Past recessions have most heavily impacted predominantly male industries but ABS figures to date have shown that the COVID-19 pandemic initially impacted most heavily on industries such as retail, accommodation and food services - areas in which students, youth and women were overrepresented. The data shows that women also left the workforce in greater numbers than their male counterparts and had experienced greater reductions in the hours they worked.

Indications are that, as restrictions ease, these jobs have begun to recover and there has been a shift in the groups hardest hit by job losses, workforce participation, reduced hours and pay.

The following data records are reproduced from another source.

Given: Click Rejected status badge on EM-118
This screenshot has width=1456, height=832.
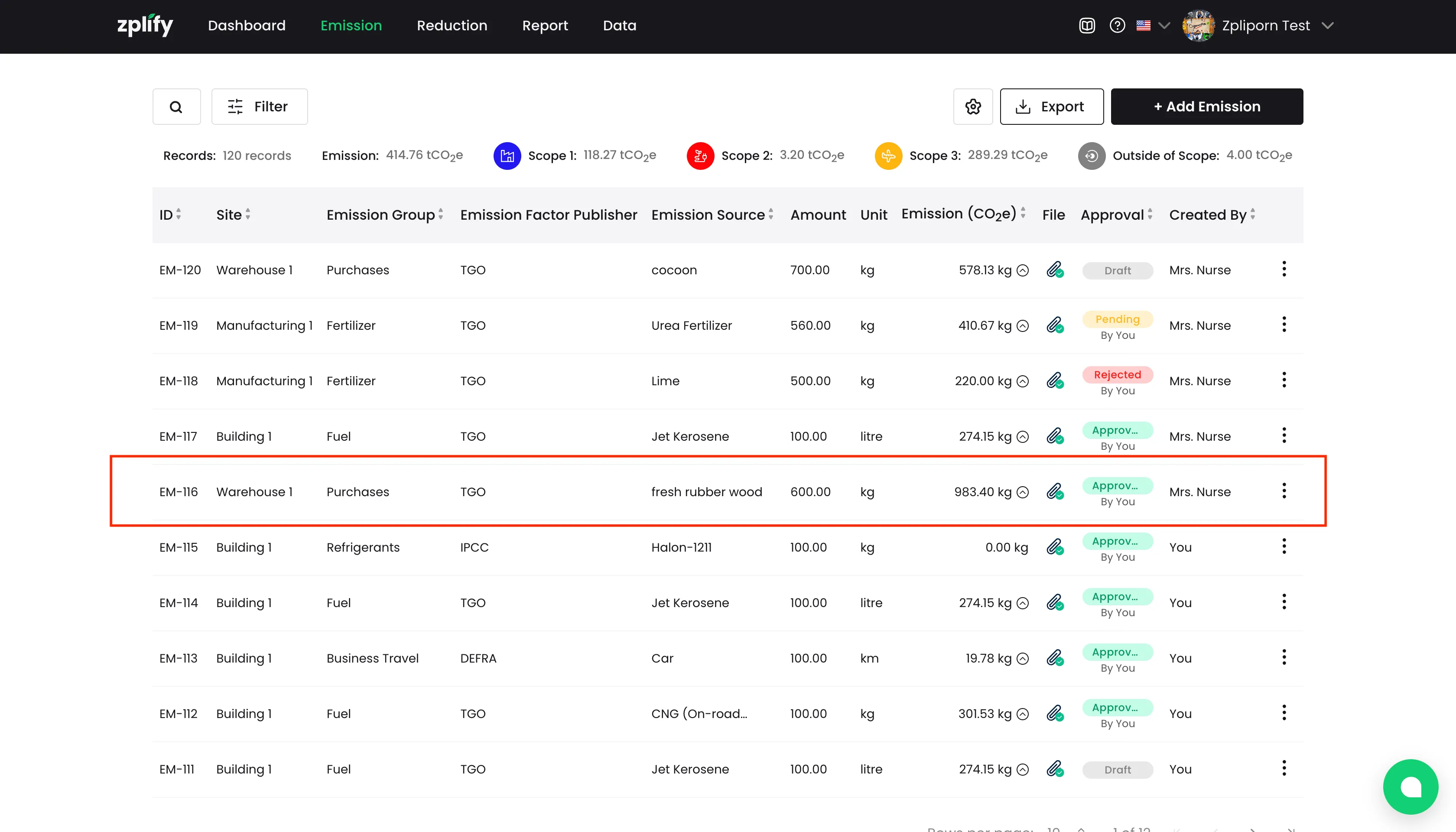Looking at the screenshot, I should click(1117, 375).
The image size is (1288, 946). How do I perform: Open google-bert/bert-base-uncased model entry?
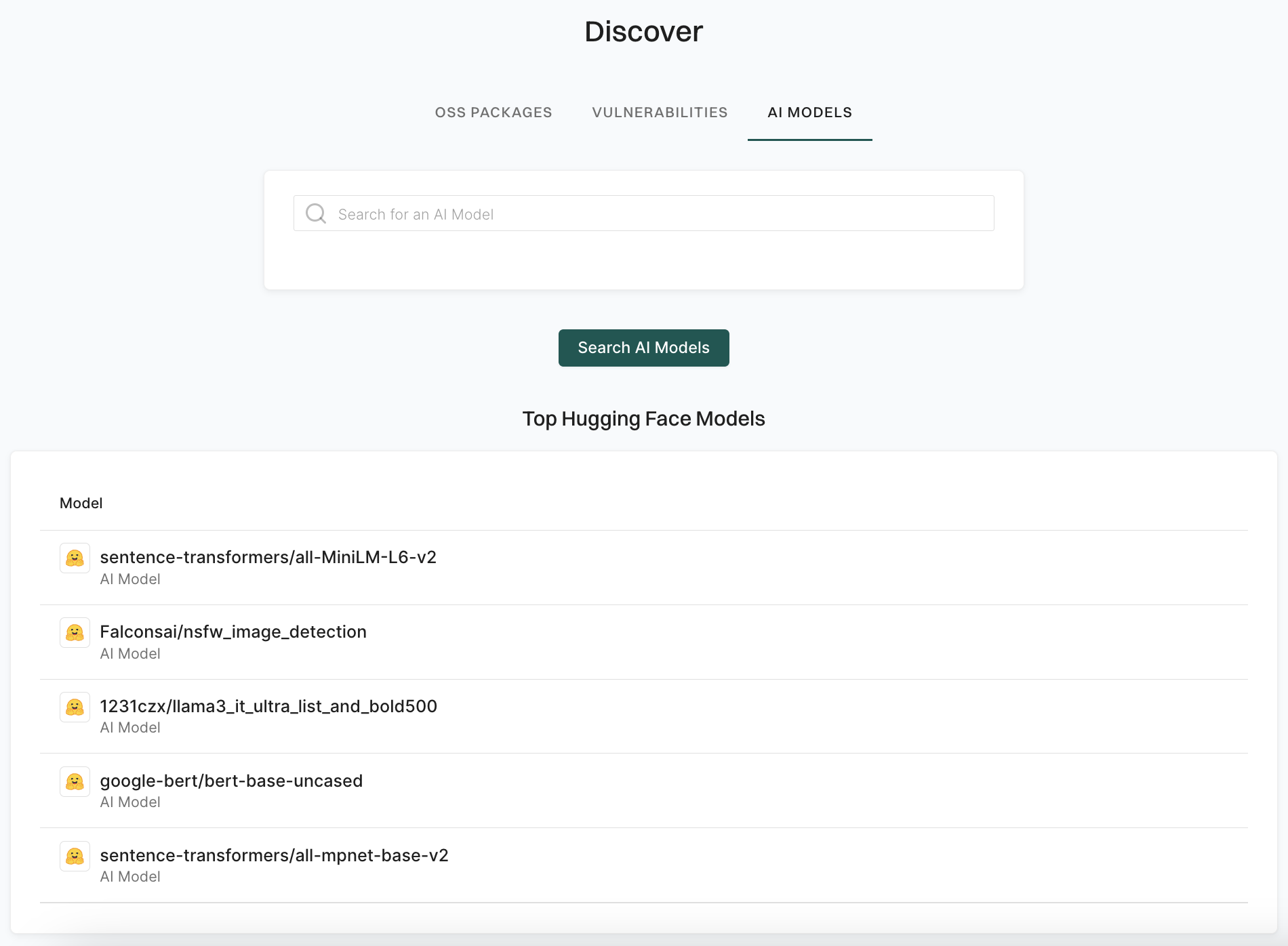(231, 781)
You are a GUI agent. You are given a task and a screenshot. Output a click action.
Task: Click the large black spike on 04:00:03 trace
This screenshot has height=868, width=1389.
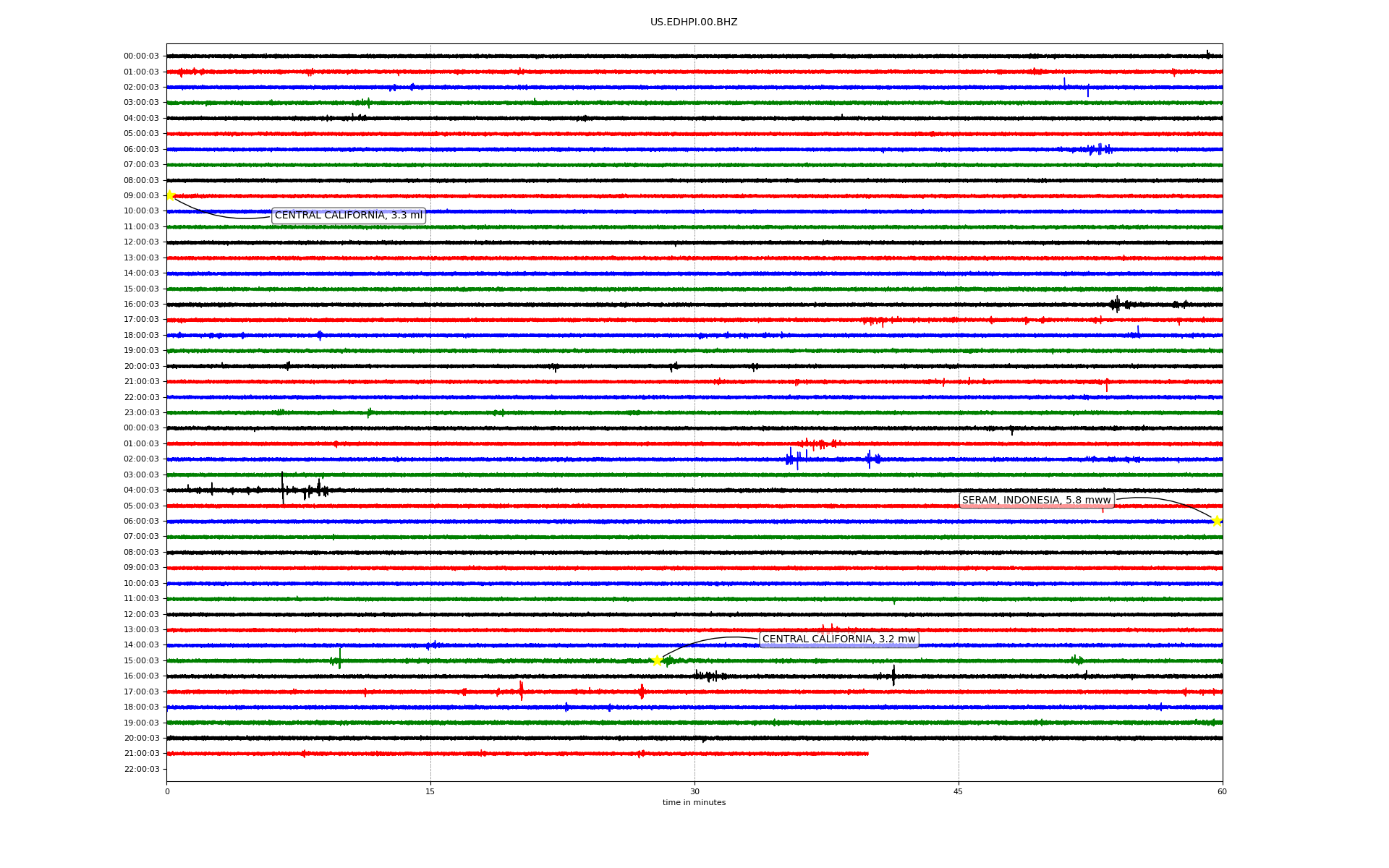tap(283, 488)
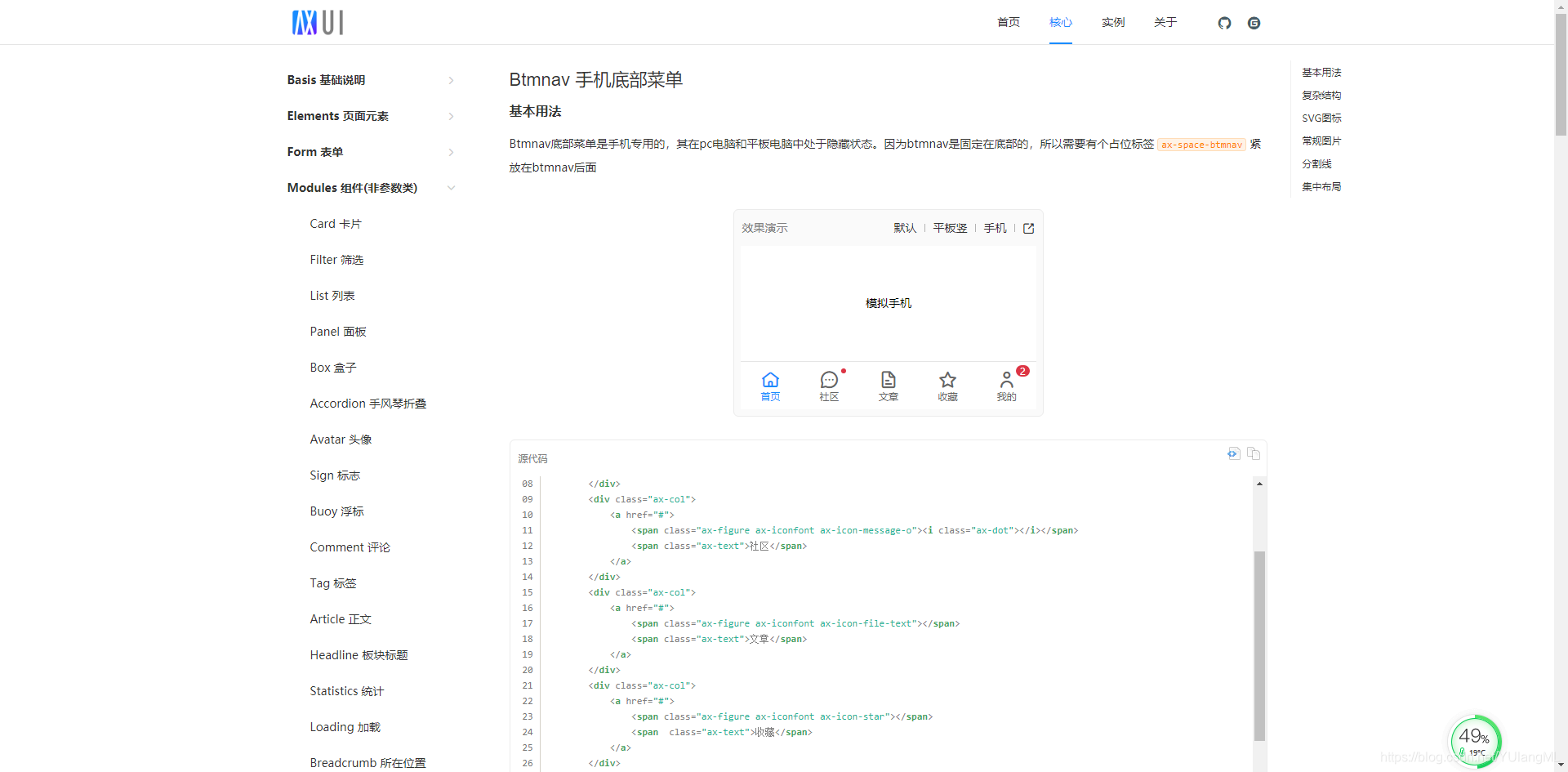Open the Card 卡片 documentation link
The image size is (1568, 772).
[335, 224]
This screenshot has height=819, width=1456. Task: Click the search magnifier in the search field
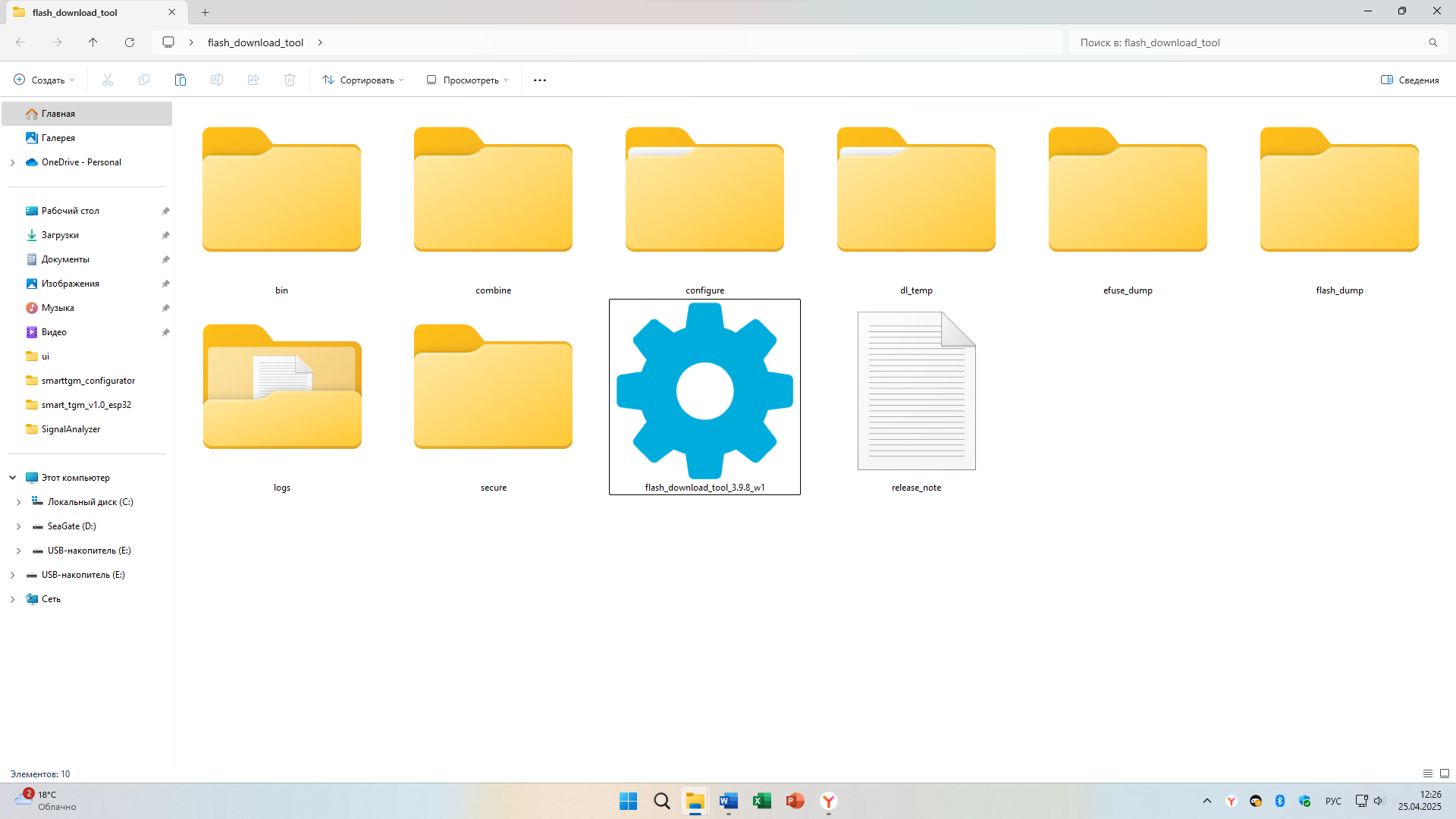coord(1432,42)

The latest data suggests that as the recession kicks in and structural adjustment occurs, job losses are filtering through in majority-male workforces.

Analysis shows when Jobkeeper and Jobseeker payments are withdrawn, just under half a million jobs will be lost and 60% of those by men. McKinsey research notes that some of the most significantly-impacted industries in the coming six months will be construction where 88% of the workforce is male, manufacturing (73% male-dominated) and professional services (57% male-dominated in the legal and consulting professions).

Labour market statistics show that the male unemployment rate now sits at 7.1% compared to 6.7% for females. More men are leaving the labour market than females impacting the balance of labour force participation. The data confirm that job losses are mainly in lower paid, less educated cohorts - the participation rate of men of working age who did not complete a post-school qualification fell from 83.4% in 1994 to 73.6% in 2019. In 1994, of those employed in this group, 94% were in full time work, but by 2019, only 73% were working full-time.

Professionals Australia will continue to review the shifts in impact of the global pandemic through a gender lens and ensure that we advocate for policy measures that take account of the differential effects of the downturn on different groups of our members as the pandemic unfolds.